When we get to a food crisis situation people are forced to think about their own; community becomes smaller. Whereas if we try and focus on what we currently have or want to have more of, things that are higher up in Maslow's hierarchy such as education, such as art, then we have a better chance of working as a collective because it's not our physical survival that is on the line. When everybody's physical survival is on the line we are more likely to see a fracturing of community than a resurgence. It won’t be a case of speaking up or speaking out at that point, it will be a case of being forced to act.
Now is the time to use our voices and to choose action while it is still a choice. Not only are we running out of time to deal with the climate crisis, we are running at the time where we have the autonomy and the power to make choices for ourselves.
We have seen other regions in the world fall into disrepair and chaos. We've seen other parts of the world denied the opportunity to flourish because of their resources were stolen from them. It is foolish to think that that cannot happen on our shores, too.
Hi Rachel. Interesting thoughts. One good place to start would be the movie “Being in the World” (a must-see, now available on youtube https://youtu.be/fcCRmf_tHW8). It talks about how many of the great philosophers (Plato, Descartes, Kant) got it all wrong. It is not our ability to think that makes us human, but our way of interacting with the world. The analytical thinking ability of the human brain will probably soon be reproduced by artificial intelligence. However, we are very far away from building a machine that can interact with the physical environment as humans do. “The problem with computers is that they do not give a damn.”
The fundamental problem of the world today is that we have disconnected humans from the natural environment. People live their lives inside, moving between the bed, the fridge, and the computer screen. People living in cities have no understanding of the fact that they live in completely artificial systems. Our bodies and minds have adapted themselves to a system built on an illusion.
The fundamental problem with science is that it tends to ignore anything that is too difficult to understand. We feel better when walking through a forest, listening to music, jumping into cool water on a hot day, or interacting with friends.
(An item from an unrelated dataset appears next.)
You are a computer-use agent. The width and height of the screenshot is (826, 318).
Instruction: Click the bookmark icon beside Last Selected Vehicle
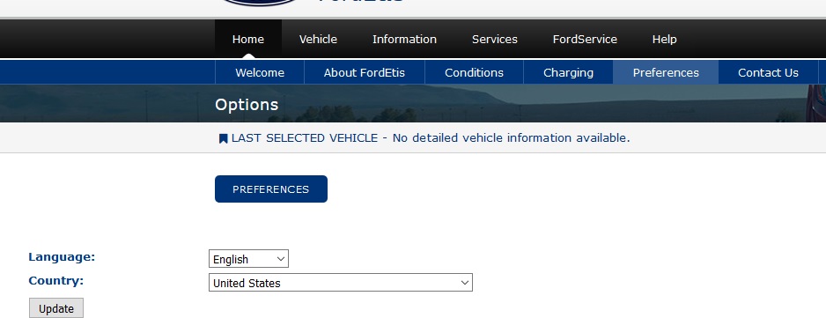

These emotions are very real but difficult to reproduce with a machine.
Standardization and technology have created a boring world without skills. We need to find ways of being in and exploring the world in all its beauty without destroying it.
How about art without the capital letter? Amateur art that arises naturally out of daily activity. We could lose all of professional athletics and sigh with relief. The same with most professional artists. Government supported artists is oxymoronic.